24 Gennaio 1960

Inaugurazione del Sinodo Romano

Venerabili Fratelli e diletti figli!

Lo Spirito del Signore ci ha qui raccolti in questa nostra sacrosanta Arcibasilica Lateranense per la inaugurazione di un avvenimento destinato a segnare una epoca novella di grazia e di vita spirituale nella Nostra città e diocesi di Roma.

Vogliamo dirvene qualcosa a vostra edificazione e ad invito di preghiera.

Una delle istituzioni che molto contribuì lungo i secoli alla affermazione ed alla dilatazione della cristiana dottrina e della disciplina fu il convenire dei rappresentanti più alti dell'ordine ecclesiastico in pacifica e fraterna discussione, sotto la presidenza e la direzione o con la approvazione del Sommo Pastore nella successione del primo degli Apostoli, a cui il divino Fondatore affidò il governo della sua Chiesa: il convenire - diciamo - per l'esame e lo studio di alcuni punti più importanti concernenti la dottrina e la vita religiosa.

:::::

* [Consegna]
Riscrivi il passo del discorso sul Sinodo Romano compreso tra "Lo Spirito del" e "invito di preghiera.", estremi inclusi, cambiando "edificazione" in "istruzione".

* [Estratto dati]
:::::

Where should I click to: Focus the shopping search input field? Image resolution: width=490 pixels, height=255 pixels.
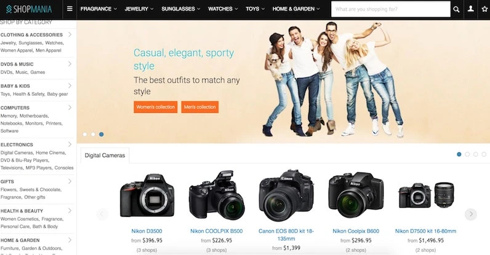pyautogui.click(x=391, y=9)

:::::

* [Risposta]
Lo Spirito del Signore ci ha qui raccolti in questa nostra sacrosanta Arcibasilica Lateranense per la inaugurazione di un avvenimento destinato a segnare una epoca novella di grazia e di vita spirituale nella Nostra città e diocesi di Roma.

Vogliamo dirvene qualcosa a vostra istruzione e ad invito di preghiera.